** EXTRACT TO READ **

----------

There Is No Record Showing That SyC Is The Alter Ego Of Riteve And That The Acts Of One Are The Acts of The Other

The majority's conclusion that Riteve and SyC are alter egos one of the other has no record support. The fact that SyC owns 55 percent of Riteve's stock and appoints three board members of its board out of five members does not make one the alter ego of the other. There is no evidence presented in the record by Respondent to support the contention that SyC has the right to ignore the rights of a local partner or superimpose its unilateral wishes regarding the operation of a business venture over these of Riteve's minority shareholders, and the majority's blanket conclusion that it does is without record support, other than the majority's interpretation of various corporate records and what it views as generally-accepted corporate jurisprudence, which is not an acceptable substitute for proof. See ¶¶325-28
Moreover, as the majority cites generally-understood principles to support some of its conclusions, are we not to take notice of the reality of international investment in local enterprises which frequently involves the presence of local partners? Are we also not to accept the fact that while local partners may be inclined to invest with majority foreigners, that they necessarily abandon their own rights? Is there any basis to support the view that SyC's arbitral rights and remedies under the Treaty forecloses the minority rights of Riteve shareholders?
That is not supported by the record and was not raised as a defense. If that were either the fact or mandated by local law, the burden was on the Respondent to bring those matters forward by proof. There is therefore no acceptable basis to conclude that SyC and Riteve share a common identity such that SyC has the ability to ignore the wishes and directions of the Riteve minority shareholders, and that Riteve is therefore precluded from seeking relief under local law.
Thus, the reasoning of the majority that is predicated upon the unity of interest of SyC and Riteve as defeating SyC's claim is not supportable and surely cannot be employed a basis to justify a refusal to hear the claim on the merits. Moreover, the further conclusion of the majority that the host state did not intend to allow SyC to pursue its own claims without respect to Riteve's actions (See ¶290) is likewise not supported by record evidence and therefore not susceptible to binding acceptance
I agree with President Von Webeser that subject matter jurisdiction ratione materiae exists here predicated upon the Treaty language and its umbrella clause and disagree with my two colleagues that there is subject matter jurisdiction predicated upon the common identity of SyC and Riteve. Because I find there to exist subject matter jurisdiction without respect to the common identity theory of subject matter jurisdiction, I dissent and do not agree with the conclusion set forth in 51291 as to the inadmissibility of "all the claims asserted by SyC...." Id.


The majority chooses to avoid any consideration of SyC's claim presented based upon its conclusion that it can refuse to admit evidence of claims and proof that are predicated upon the refusal of Costa Rica to allow a rate to be adjusted, which is the center point of compensation in the Contract.4 While the concept of admissibility has some standing in arbitral jurisprudence, the fact is that the concept is not included within the ICSID rules but mainly has to do with the timing of claims as opposed to the disposition with prejudice of claims, and barring some clear showing that a remedy is waived, surely cannot be used as a convenient procedural block to considering a claim. To describe reliance on admissibility as the basis of denying SyC's claim is to overbear the thinnest of reeds. Yet, that is precisely what the majority has done, in effect allowing its concept of inadmissibility to rise to and be enforced with the same dignity as a subject matter jurisdictional bar.

----------

** GIVEN INFORMATION **
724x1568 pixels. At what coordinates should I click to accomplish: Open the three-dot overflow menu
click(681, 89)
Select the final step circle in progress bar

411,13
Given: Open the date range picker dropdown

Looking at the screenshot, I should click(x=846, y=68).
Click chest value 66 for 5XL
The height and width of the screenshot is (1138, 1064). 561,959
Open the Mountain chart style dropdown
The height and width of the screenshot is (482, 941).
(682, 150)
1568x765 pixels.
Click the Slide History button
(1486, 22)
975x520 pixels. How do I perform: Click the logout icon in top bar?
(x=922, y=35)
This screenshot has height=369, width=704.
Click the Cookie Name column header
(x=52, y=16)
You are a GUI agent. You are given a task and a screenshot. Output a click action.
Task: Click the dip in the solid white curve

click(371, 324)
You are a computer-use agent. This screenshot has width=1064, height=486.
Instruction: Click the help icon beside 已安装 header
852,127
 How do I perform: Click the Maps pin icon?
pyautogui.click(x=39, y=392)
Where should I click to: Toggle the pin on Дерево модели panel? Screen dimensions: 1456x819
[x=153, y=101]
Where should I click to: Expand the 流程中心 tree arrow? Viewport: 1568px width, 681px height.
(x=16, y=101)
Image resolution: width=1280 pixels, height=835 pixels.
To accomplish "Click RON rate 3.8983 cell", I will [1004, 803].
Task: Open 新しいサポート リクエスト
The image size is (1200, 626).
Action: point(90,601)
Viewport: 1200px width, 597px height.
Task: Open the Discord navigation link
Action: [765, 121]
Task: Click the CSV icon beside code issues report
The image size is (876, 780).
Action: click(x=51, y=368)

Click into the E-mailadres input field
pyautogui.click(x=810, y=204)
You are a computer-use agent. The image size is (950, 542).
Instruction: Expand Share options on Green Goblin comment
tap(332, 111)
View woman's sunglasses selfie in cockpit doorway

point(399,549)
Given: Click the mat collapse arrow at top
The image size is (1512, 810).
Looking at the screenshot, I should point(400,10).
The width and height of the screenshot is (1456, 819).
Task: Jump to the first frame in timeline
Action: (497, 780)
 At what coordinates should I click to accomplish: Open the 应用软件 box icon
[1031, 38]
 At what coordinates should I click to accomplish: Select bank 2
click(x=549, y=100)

----------

** WHAT THIS EXERCISE ASKS **
1. List every sentence in the dissent on SyC and Riteve that ends with a question mark.
2. Quote the dissent on SyC and Riteve from "That is not" to "under local law.".
3. Write the next part of the dissent on SyC and Riteve, picking up after its final sentence.

** ANSWERS FOR THIS EXERCISE **
1.
1. Moreover, as the majority cites generally-understood principles to support some of its conclusions, are we not to take notice of the reality of international investment in local enterprises which frequently involves the presence of local partners?
2. Are we also not to accept the fact that while local partners may be inclined to invest with majority foreigners, that they necessarily abandon their own rights?
3. Is there any basis to support the view that SyC's arbitral rights and remedies under the Treaty forecloses the minority rights of Riteve shareholders?

2.
That is not supported by the record and was not raised as a defense. If that were either the fact or mandated by local law, the burden was on the Respondent to bring those matters forward by proof. There is therefore no acceptable basis to conclude that SyC and Riteve share a common identity such that SyC has the ability to ignore the wishes and directions of the Riteve minority shareholders, and that Riteve is therefore precluded from seeking relief under local law.

3.
As a starting point, the majority looks to its co-identity finding for SyC and Riteve, then finds that since Riteve has sought local tribunal review, that SyC has elected to abandon its rights for international arbitration of its claims, in favor of a fruitless 13 year march through the Costa Rican justice system. Alternatively, they claim that even if such action did not constitute a waiver or as otherwise inadmissible, Riteve/SyC's failure to terminate all proceedings in local tribunals bars the admissibility of SyC's claim here.
I respectfully believe that this chain of reasoning is incorrect for a number of reasons:

First, as previously discussed, Riteve and SyC cannot be viewed as being identical.

Secondly, even if they were identical, the applications by Riteve to local tribunals did not and do not constitute an attempt to litigate the same issues that are presented here.

Even If SyC and Riteve Are Viewed As Identical, The Resort To Tribunals Below Does Not Constitute A Submission Of The Claim Before ICSID To Those Tribunals

The majority spends some not insignificant time discussing the distinctions between subject matter jurisdiction and admissibility, gracing the concept of admissibility with powers magnified beyond which either ICSID's rules (which do not mention admissibility) or the majority view of opinion-writers. However, whether it is based upon admissibility bars or waiver, it is clear that an investor cannot bring the same claim to a local tribunal and to an ICSID arbitration panel unless there is a written or contractual basis to do so. It is equally clear that SyC has not done so.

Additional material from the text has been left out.